*What to do*:
Range to copy from the entries below: the line containing "Click the Queue info icon" through the line containing "the top search", inclusive. Retype only those lines, exactly, without any images.

*Data under study*:
━━━━━━━━━━━━━━━━
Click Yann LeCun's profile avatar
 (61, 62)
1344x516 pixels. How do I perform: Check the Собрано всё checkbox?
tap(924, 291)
━━━━━━━━━━━━━━━━
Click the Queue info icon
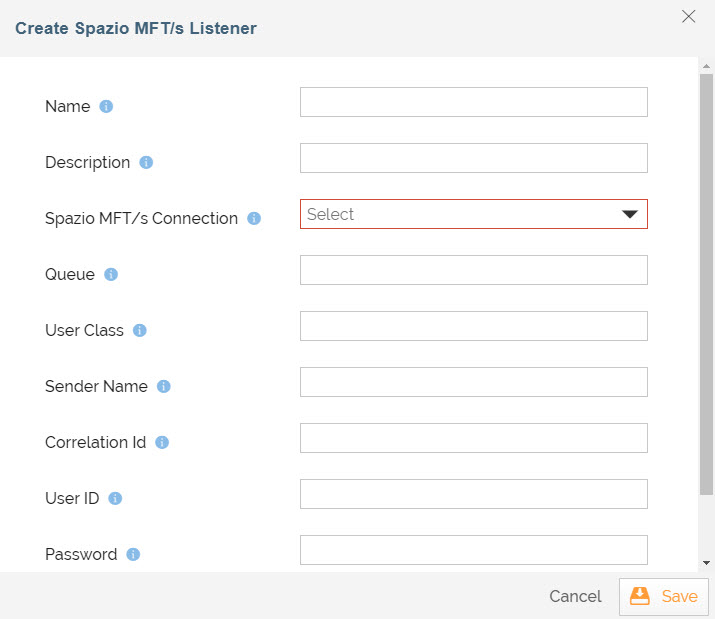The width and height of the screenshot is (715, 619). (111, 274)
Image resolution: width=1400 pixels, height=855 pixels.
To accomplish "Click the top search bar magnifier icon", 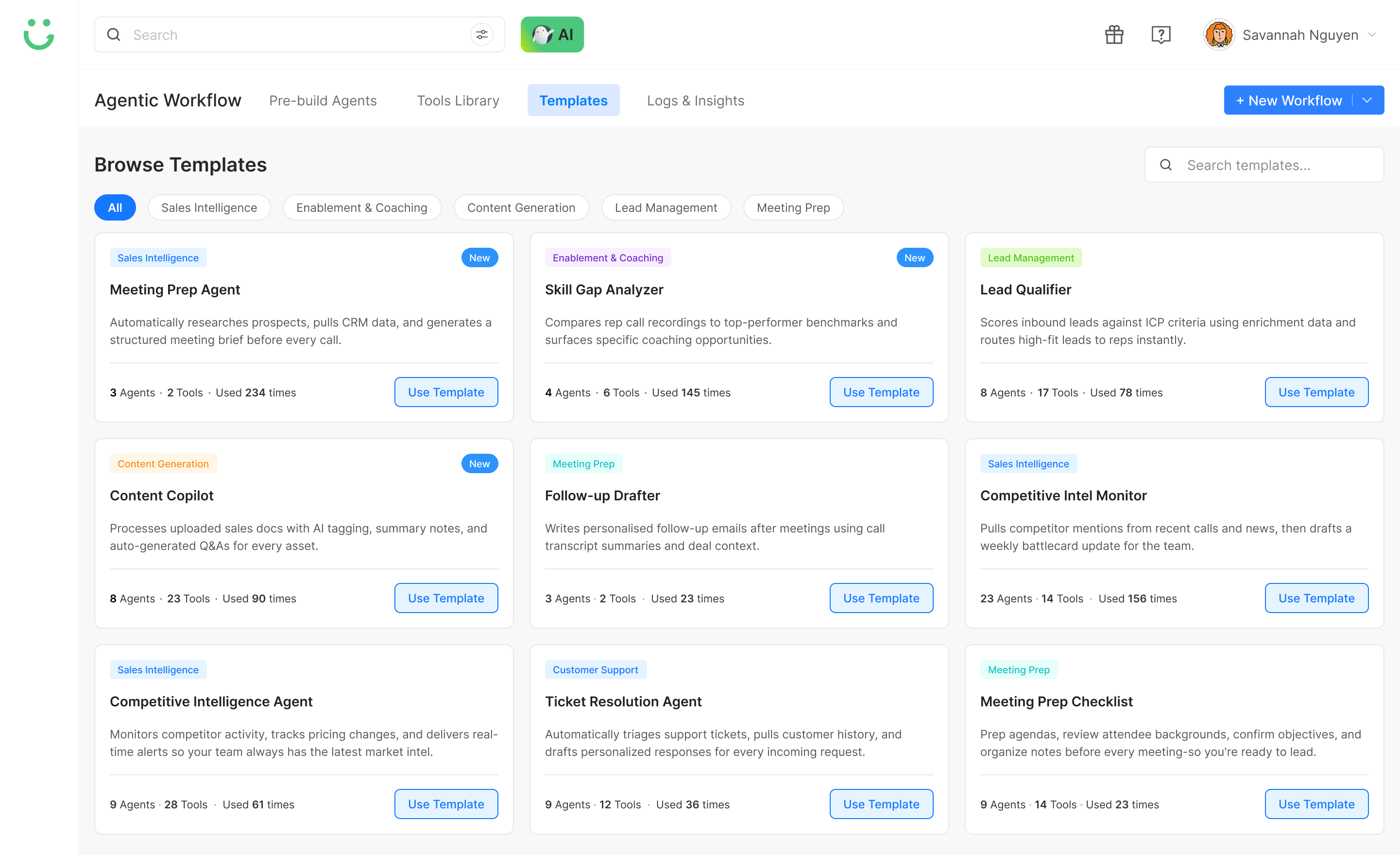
━━━━━━━━━━━━━━━━
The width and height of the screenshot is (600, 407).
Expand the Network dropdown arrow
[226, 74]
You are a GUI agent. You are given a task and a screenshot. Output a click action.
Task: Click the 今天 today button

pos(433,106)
━━━━━━━━━━━━━━━━
*Written answer*:
Click the Queue info icon
The width and height of the screenshot is (715, 619). (111, 274)
Image resolution: width=1400 pixels, height=855 pixels.
To accomplish "Click the top search bar magnifier icon", 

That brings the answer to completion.